[Collected data entries]
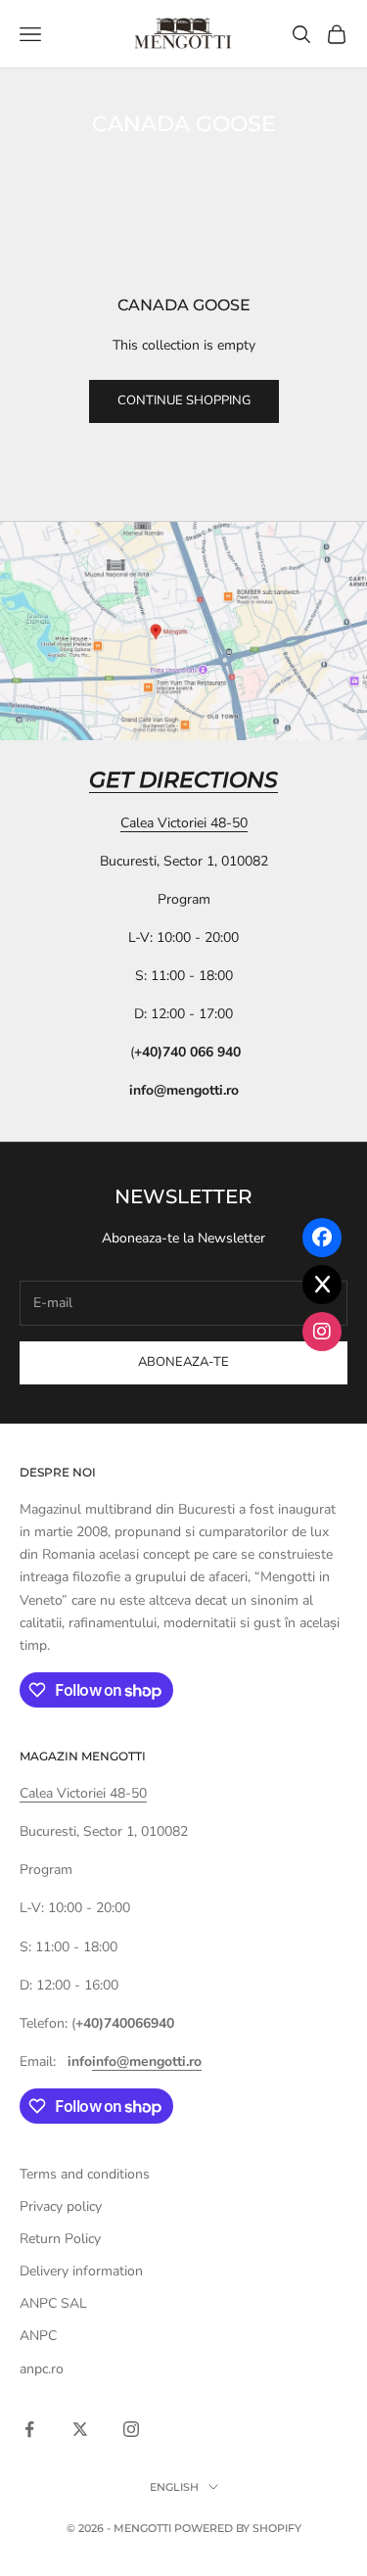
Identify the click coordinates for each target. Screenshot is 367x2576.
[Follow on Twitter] (80, 2429)
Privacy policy (61, 2206)
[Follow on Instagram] (131, 2429)
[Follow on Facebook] (29, 2429)
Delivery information (81, 2271)
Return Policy (60, 2238)
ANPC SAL (53, 2303)
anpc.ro (42, 2369)
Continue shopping (184, 400)
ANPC (38, 2335)
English (174, 2487)
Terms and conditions (85, 2174)
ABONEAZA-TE (183, 1362)
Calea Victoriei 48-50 (184, 823)
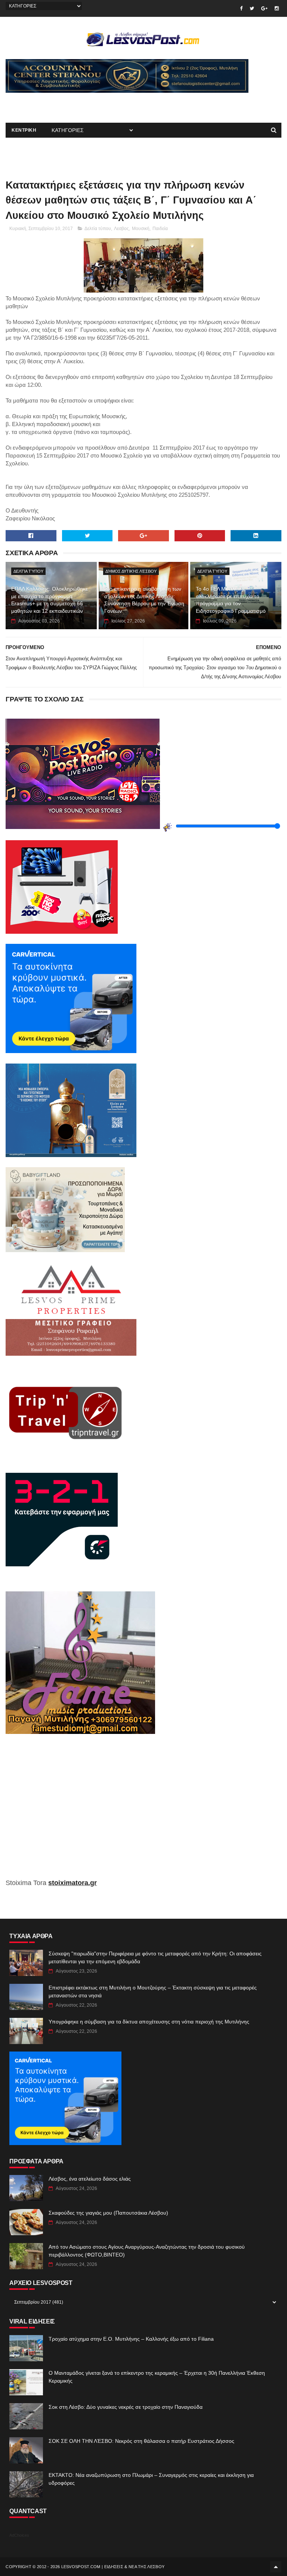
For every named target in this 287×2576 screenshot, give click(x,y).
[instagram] (276, 8)
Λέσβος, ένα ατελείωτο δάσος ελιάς (90, 2179)
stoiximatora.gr (72, 1883)
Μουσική (140, 228)
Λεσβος (121, 228)
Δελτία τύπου (97, 228)
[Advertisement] (93, 104)
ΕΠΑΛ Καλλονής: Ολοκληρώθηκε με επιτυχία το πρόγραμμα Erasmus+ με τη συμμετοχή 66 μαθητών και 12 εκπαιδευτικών (49, 600)
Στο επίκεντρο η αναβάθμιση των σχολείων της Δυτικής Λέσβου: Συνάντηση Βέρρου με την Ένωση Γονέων (144, 600)
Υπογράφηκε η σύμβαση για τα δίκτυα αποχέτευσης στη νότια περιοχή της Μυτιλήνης (149, 2022)
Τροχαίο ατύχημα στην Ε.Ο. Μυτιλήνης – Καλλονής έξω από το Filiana (131, 2339)
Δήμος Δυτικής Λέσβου (131, 571)
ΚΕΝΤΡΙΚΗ (24, 130)
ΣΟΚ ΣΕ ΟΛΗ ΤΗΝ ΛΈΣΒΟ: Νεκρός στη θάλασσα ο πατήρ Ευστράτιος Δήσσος (141, 2441)
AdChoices (19, 2535)
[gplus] (264, 8)
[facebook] (241, 8)
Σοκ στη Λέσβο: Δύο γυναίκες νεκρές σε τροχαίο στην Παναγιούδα (126, 2407)
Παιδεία (160, 228)
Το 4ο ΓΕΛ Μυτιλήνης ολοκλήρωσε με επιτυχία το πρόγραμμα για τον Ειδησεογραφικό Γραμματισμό (231, 600)
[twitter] (252, 8)
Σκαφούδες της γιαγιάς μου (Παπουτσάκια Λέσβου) (108, 2213)
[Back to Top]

### Exercise objective
Exactly the lines from the one holding "[twitter] (252, 8)" through the end of the data are to be repeated, with both ends included.

### Response to this exercise
[twitter] (252, 8)
Σκαφούδες της γιαγιάς μου (Παπουτσάκια Λέσβου) (108, 2213)
[Back to Top]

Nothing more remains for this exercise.